J Street’s third national conference, ”Making History,” took place in March in Washington, D.C., attracting more than 2,500 participants, of which 650 were students from 125 schools.
As a longtime supporter of J Street, feeling that it is the only viable pro-Israel lobby advocating for a two-state solution to the Israeli-Palestinian conflict, I headed to that conference, wondering about the mood of the speakers and the participants.
I’ve lived through the founding of Israel and its crises — many of those years living in Israel — and I have never been more concerned for its future.
Fortunately, I found a diversity of opinions regarding how best to work with our Jewish homeland, and almost all the attendees were full of hope for our cause and for Israel, believing it still can be a country of democracy, justice and peace.
Affirming that in order to be pro-Israel one must be pro-peace and pro-justice, we committed ourselves to letting our local and national leadership know that being pro-Israel doesn’t mean just talking about war and terrorism.
As the J Street vision statement reads, “we call on the U.S. government to invest all possible resources to help Israelis and Palestinians create a peaceful and secure future for them both and we call out those opportunistic politicians who would jeopardize Israel’s future for their own political ends. … We believe we serve Israel best when we create the space for an open conversation about its future in our community.”
Of course, there were many important speakers including Jewish Americans, Israelis, Palestinians and American officials.
Novelist and activist Amos Oz stated that no one could tell any individual how to express one’s Zionism. He also explained that the nationalism of the Palestinians and Israelis “represented two rights and even sometimes two wrongs”; and it was a clash that needed an ending.

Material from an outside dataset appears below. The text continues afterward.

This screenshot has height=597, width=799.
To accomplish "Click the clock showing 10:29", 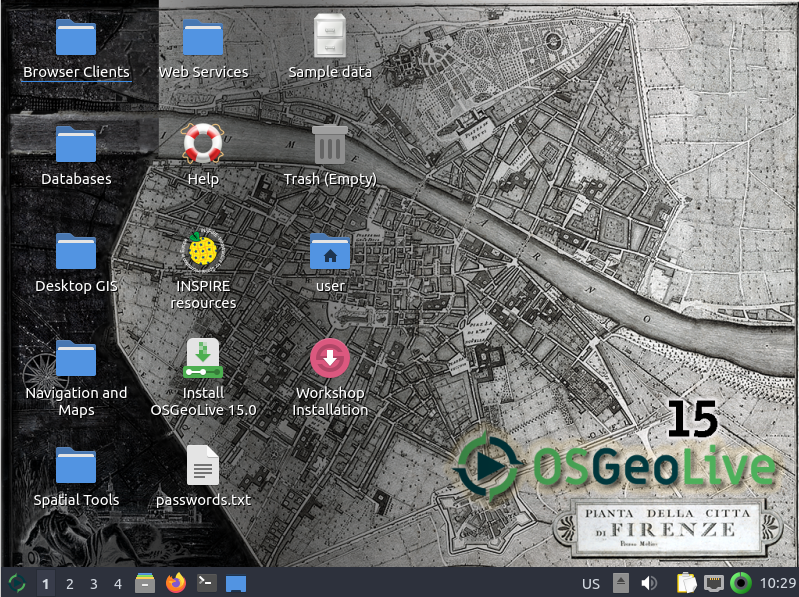I will [x=778, y=584].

“We need a fair and painful divorce,” he said.
Mustafa Barghouti, founder of the Palestinian National Initiative, spoke about the critical need to solve the situation of the illegal occupation in the West Bank and create a society without racism. He emphasized passive resistance, stating how he was the major advocate to the Palestinian factions. He expressed concern that we were close to having only the one state between the Mediterranean and the Jordan River that extremists favor.
Daniel Kurtzer, a former American ambassador to Israel, said that diplomats using the term “process” and worrying about who sat where, and in what room allowed the status quo to remain intact. Kurtzer discussed parameters and remedies.
On the issue of human rights, Israelis as Avishai Braverman, member of the Labor Party; Michael Biton, mayor of Yerucham; and Stav Shaffir, leader of the Israeli Social Protest Movement, reminded me of the words of the Orthodox Rabbi Moshe Halbertal: “Human beings are as varied as they are numerous; the descendants of created man differ from one another quite clearly. The Mishnaic development of the Creation story crystalizes the idea of humanity by establishing the infinite value of individuals, their equality and their diversity.”
Those remarks spoke directly to the words in the Israeli Declaration of Independence.
Finally, Anthony Blinken, national security advisor for Vice President Biden, correctly pointed out how President Obama has given Israel more military support than any other American President.
Israeli President Shimon Peres said a peaceful solution would create a regional economic cooperation.
On the last day, 800 conference participants made 225 visits to members of Congress. Jeremy Ben-Ami, the founder and president of J Street, said that two years ago most of the people in Congress would not let us into their offices; this year, many members have signed our letter. That letter, referred to as the “Dear Colleague Cohen-Connolly-Yarmouth letter,” expressed strong support for “active American leadership toward achieving a two-state resolution to the Israeli Palestinian and Israeli Arab conflicts.” As Ben-Ami said in a recent interview, “one congressional office at a time.”
Recently, I spoke with a young Jewish community leader who had been to a different Jewish national conference. Her single point was that she was tired of the words expressed there — war and terrorism. Hopefully, she can soon say clearly the words Jewish democracy, justice and peace.